PS1 – Num dos concertos dedicados a Rachmaninoff, além das soberbas prestações de Pavel Gomziakov e Andreï Korobeinikov, quero salientar o papel da “menina que passava as páginas do pianista”: estiveste tão bem, e tão bonita, Beatriz Xavier.

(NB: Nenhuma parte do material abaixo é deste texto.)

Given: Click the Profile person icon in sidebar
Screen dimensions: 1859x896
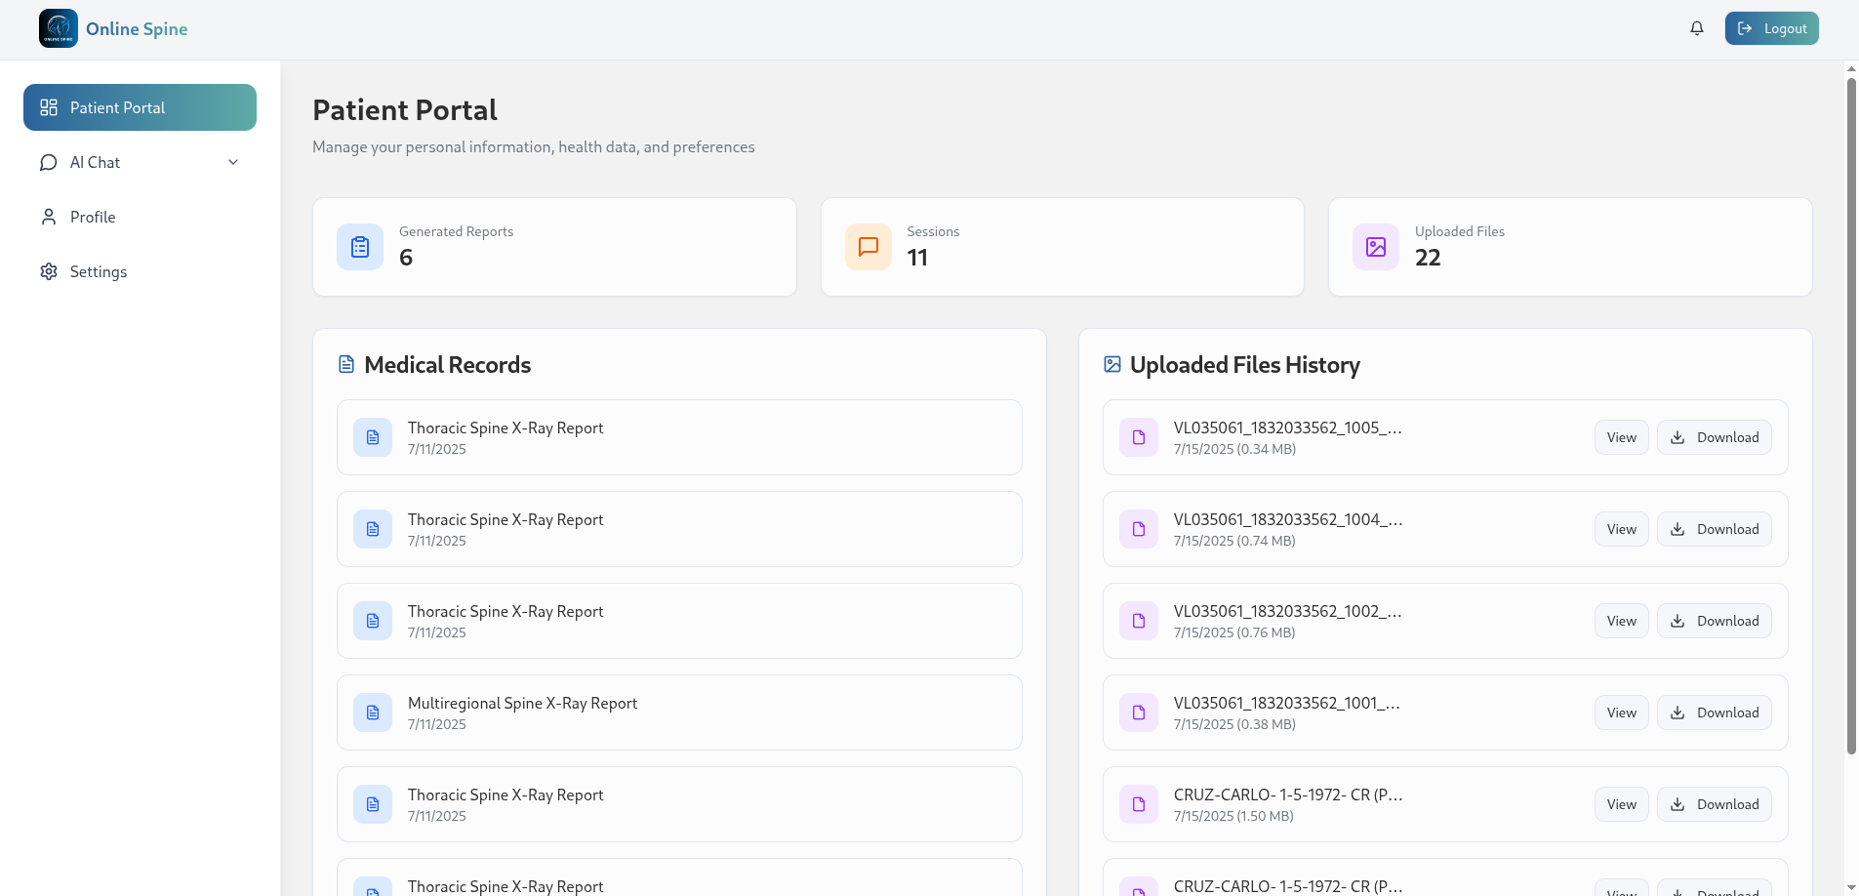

PS2 – Respeito a grande capacidade de trabalho da ex-vereadora da Cultura. Nem por isso agradeço a sua atividade: 1. Liquidou um slogan tão bonito como “Alcobaça – Terras de Paixão” (felizmente reposto) por um inacreditável “Alcobaça – Dê Lugar ao Amor”; 2. Deu existência aos abortados “Cofres do Amor”; 3. Deu o nome “Books & Movies” a um evento que pretendia rivalizar com “Folio”, “Correntes de Escrita”, “Escritaria”. 4. Pior: ao nível do “Programa Integrado e inovador de Combate ao Insucesso Escolar”, dotado de muitos milhões de euros, apenas empoderou os programas camarários, deitando borda fora mais-valias como Salas Snoezelen, Autocarros-Laboratórios, capazes de dotar as escolas do 1º ciclo de espaços para ensino experimental. Foi pena. Para os alunos, desde a Martingança aos Carris.